Friday, June 5, 2009

VBAC risks

Of course the main risk everyone hears about is the risk of uterine rupture. This is what most doctors bring attention to, unfortunately sometimes too much. Yes, this is a real and serious risk but as I have said before the risk is less than 1%. Since I want us all to be informed this is an important topic to discuss.

So what is uterine rupture anyways? There are different degrees of rupture. The least likely is a complete rupture. A complete uterine rupture is a tear through the full thickness of the uterine wall, usually at the sight of the previous c-section scar. A minor rupture is also known as a dehiscence or window. This is when the opening is very small or does not go through all the layers of the uterus.

If this occurs it is serious and potentially, though rarely, life threatening to the mother or the baby and needs to be taken care of right away. The rupture can take place during labor or even before. A rupture can also happen in women who have never had a previous c-section.

Usually there are warning signs before a rupture occurs but not always. Some warning signs include: vaginal bleeding; sharp pain between contractions; contractions that slow down, become less intense, or stop; abdominal or uterine pain; bulging under the pubic bone; sharp pain at sight of scar; low blood pressure; fetal distress; fundus may feel "boggy" or seem to be expanding; the baby can be clearly felt in the abdomen; woman in shock; extreme maternal heart beat.

Some of these warning signs occur anyways during birth but it is something to pay attention to and to be aware of. Also women might experience some, all, or none of these warning signs.

Though rare it can be serious and cause minor to major complications. When medical response is quick usually mother and baby do well. It is wise to have surgery available within 30 min for the best outcomes. In minor dehiscences there is usually no risk to the mother or the baby. For ruptures, they can happen in the lower segment of the uterus, the upper segment or where the two join. A rupture in the upper segment is the rarest but also the most serious because the baby could leave the uterus and move into the abdominal cavity and it has the most blood supply so the mother would lose the most blood and the baby would be deprived of oxygen. More likely the rupture would be in the lower segment where the baby still stays in the uterus and the mother loses less blood. Both of these would require an emergency c-section.
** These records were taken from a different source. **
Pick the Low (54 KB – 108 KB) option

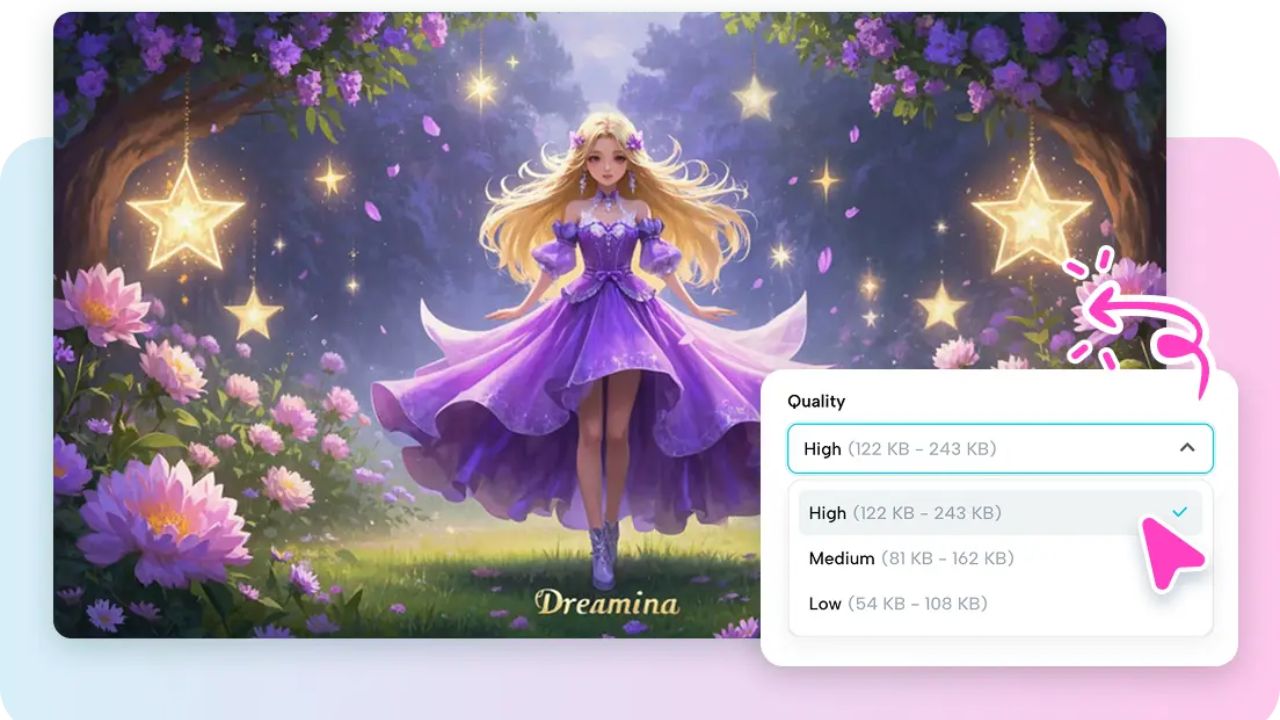pos(898,603)
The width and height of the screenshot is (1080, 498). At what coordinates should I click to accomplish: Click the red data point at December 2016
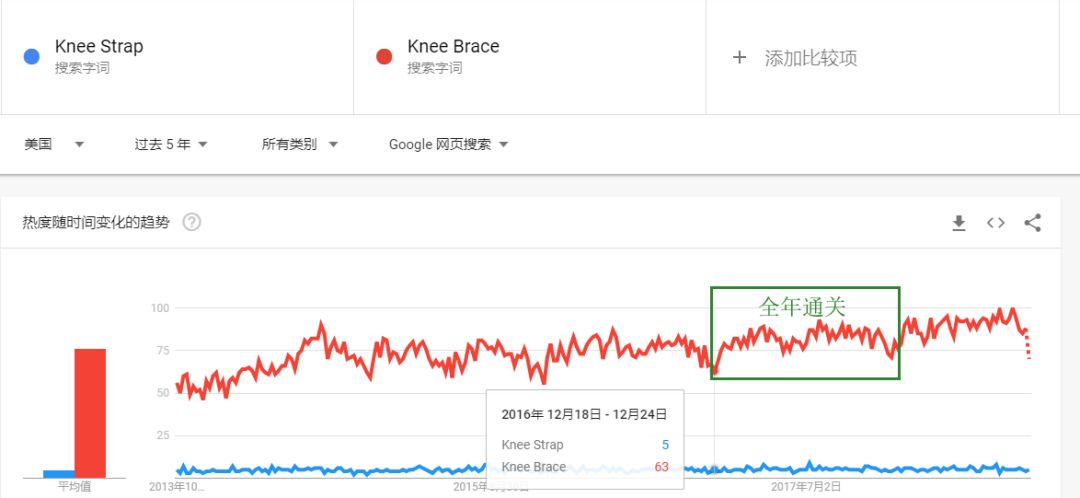click(x=715, y=372)
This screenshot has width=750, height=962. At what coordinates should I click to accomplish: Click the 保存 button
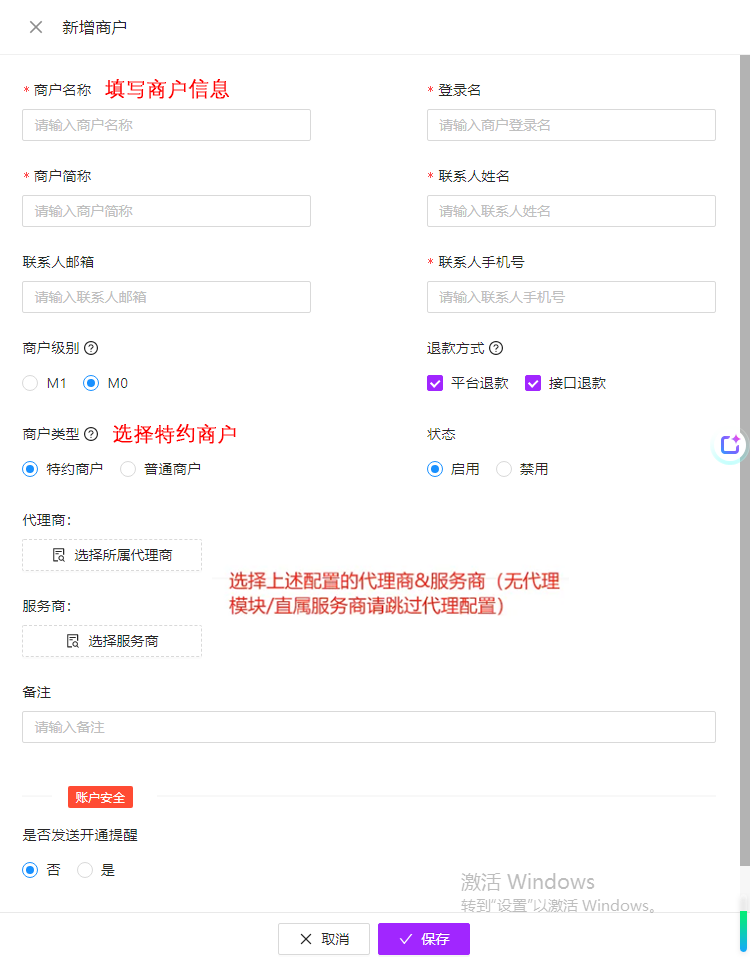click(x=423, y=939)
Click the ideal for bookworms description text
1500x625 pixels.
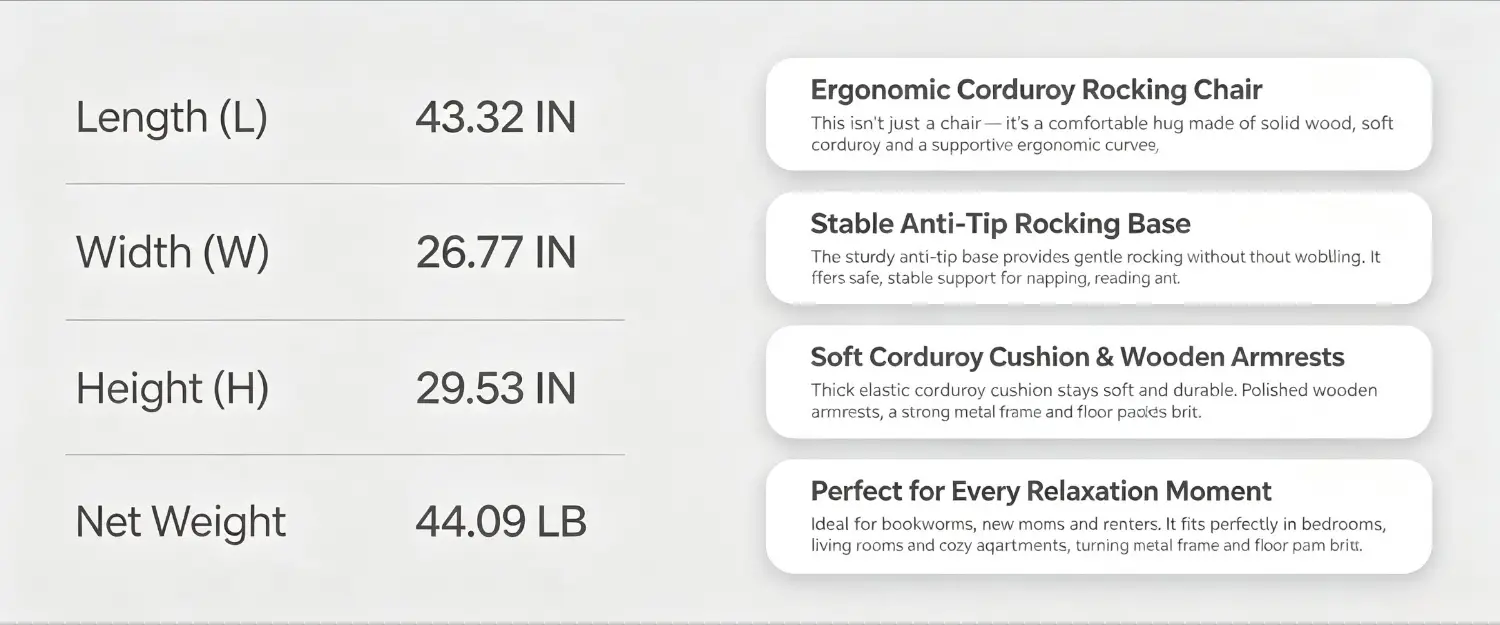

Fortunately if a rupture occurs mother and baby are usually fine. If a rupture occurs with excessive bleeding a clamp of an artery is needed and in some serious cases the woman might need a hysterectomy. In extreme cases when the bleeding can't be stopped a woman can go into cardiac arrest and death can occur. For the baby due to loss of oxygen brain damage can occur along with the rare risk of death.

Remember there are risks in any birth, c-section or vaginal. Although rare, death and serious complications can also happen during any birth. I found a website that put it all in perspective for me. The website is Here are some statistics from that site.
Risk of mother dying due to uterine rupture during VBAC---.0095%
Risk of mother dying in any vaginal birth---.0098%
Risk of mother dying during c-section---.0409%
Risk of mother dying during repeat c-section---.0184%
Risk of baby dying due to rupture during VBAC---.095%
Risk of baby dying during any VBAC---.2%
Risk of baby dying during any type of birth---.12%

So as you can see the likelihood of a fatal outcome of a uterine rupture is no higher than in any normal birth and actually a lot less than in c-sections. This is important to realize in case your doctor or anyone else stresses on the risks of uterine rupture in VBACs.